What you will do.
The part below that opens with the line containing "Screen dimensions: 800x478" and closes with the line containing "Image resolution: width=1568" should be copied exactly, minus any pictures.

Data provided.
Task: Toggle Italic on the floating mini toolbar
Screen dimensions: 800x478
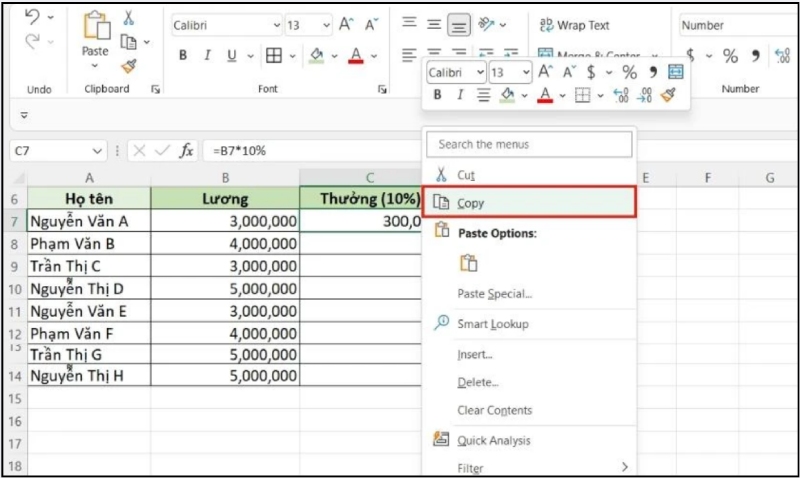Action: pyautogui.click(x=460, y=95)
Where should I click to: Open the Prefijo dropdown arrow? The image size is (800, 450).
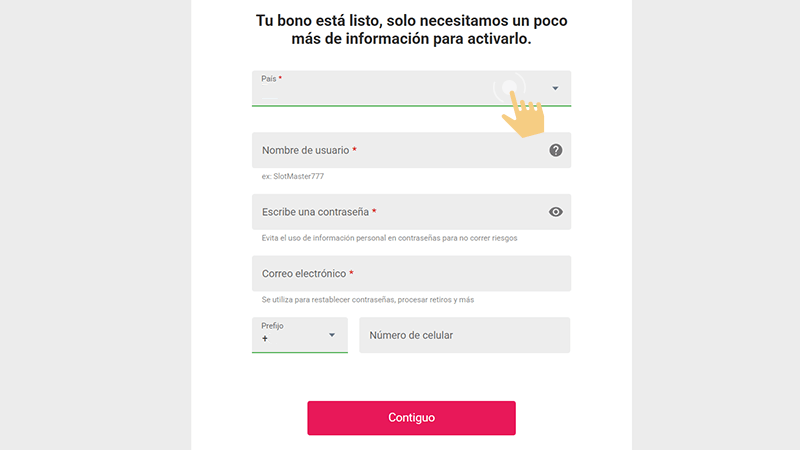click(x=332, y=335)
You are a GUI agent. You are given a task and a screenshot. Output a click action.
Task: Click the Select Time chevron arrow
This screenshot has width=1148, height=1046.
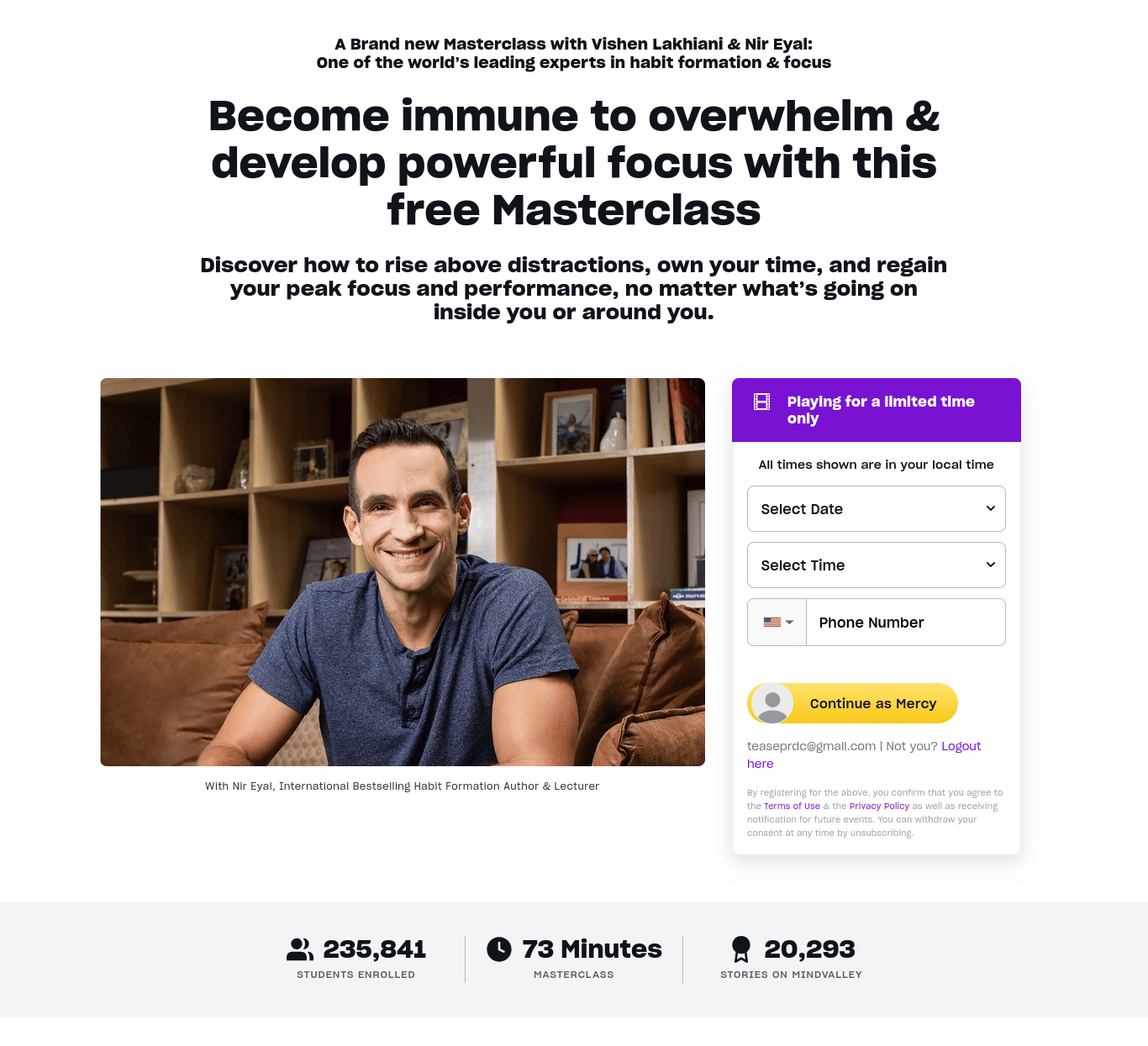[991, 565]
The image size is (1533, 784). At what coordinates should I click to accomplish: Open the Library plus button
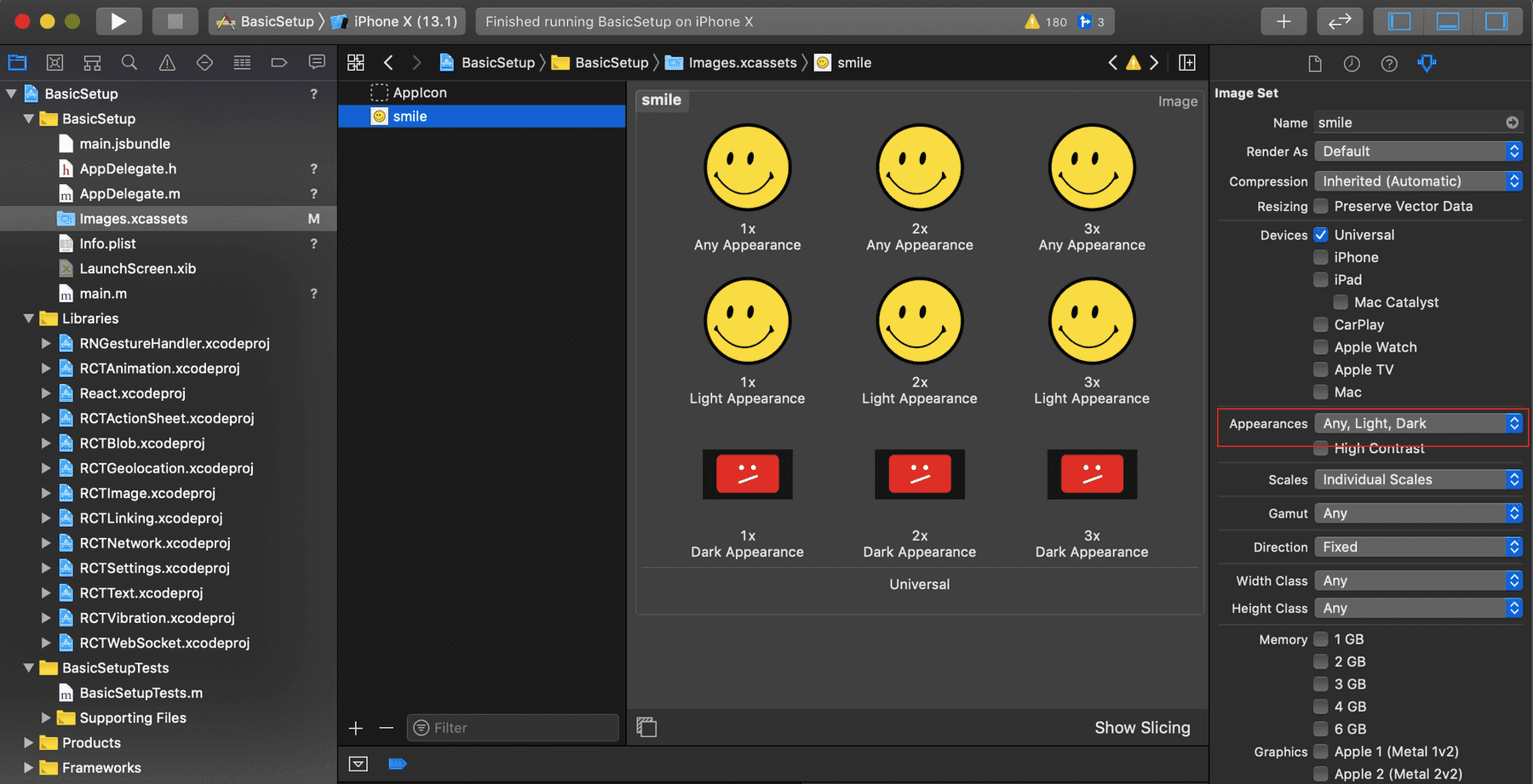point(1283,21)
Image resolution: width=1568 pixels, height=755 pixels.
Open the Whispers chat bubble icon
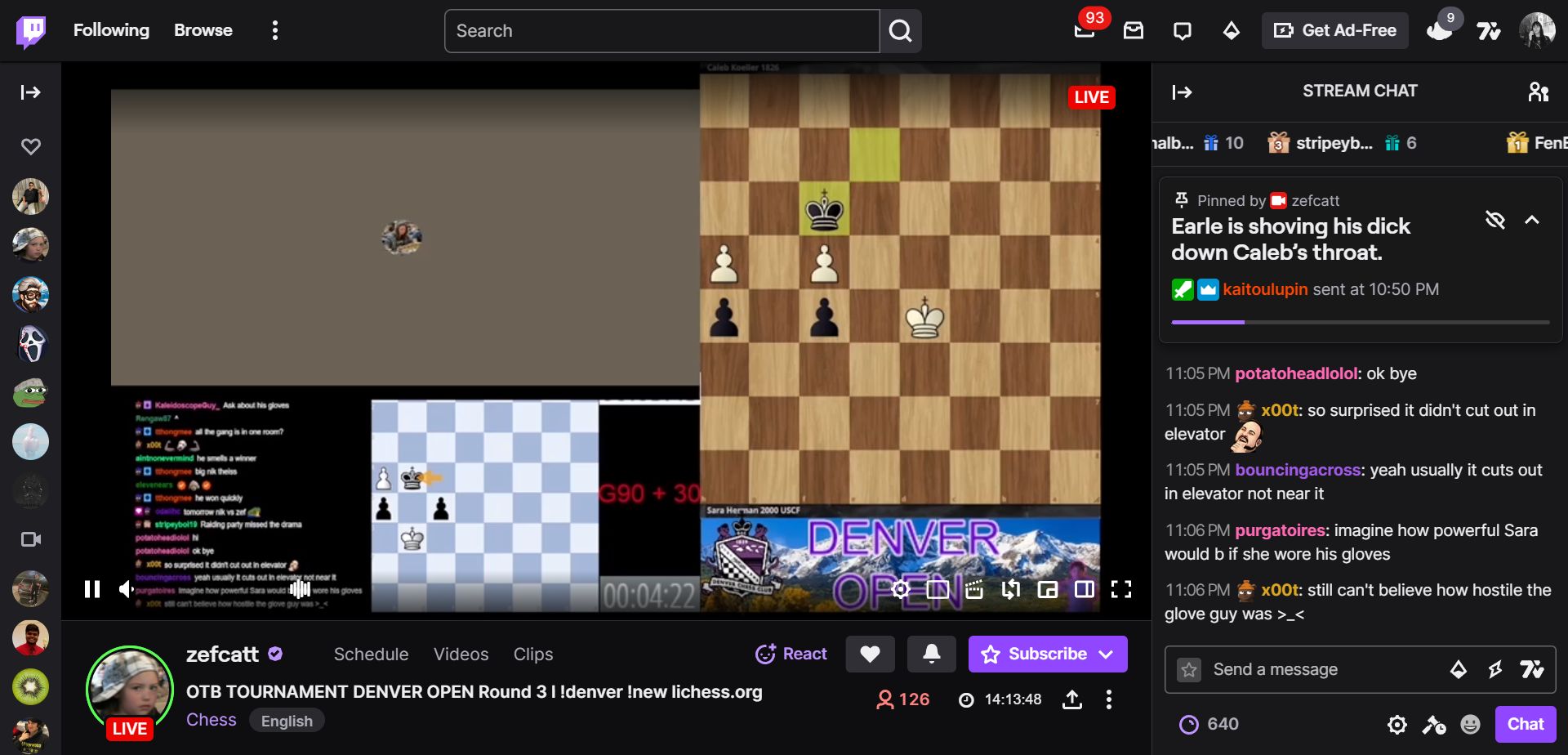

Answer box.
Screen dimensions: 800x478
Action: pyautogui.click(x=460, y=95)
Where should I click to: Open the Prefijo dropdown arrow? The image size is (800, 450).
click(x=332, y=335)
You are a GUI agent. You are given a task and a screenshot. Output a click action.
Task: Click the Select Time chevron arrow
This screenshot has width=1148, height=1046.
[991, 565]
The image size is (1533, 784). At what coordinates should I click to accomplish: Open the Library plus button
point(1283,21)
Image resolution: width=1568 pixels, height=755 pixels.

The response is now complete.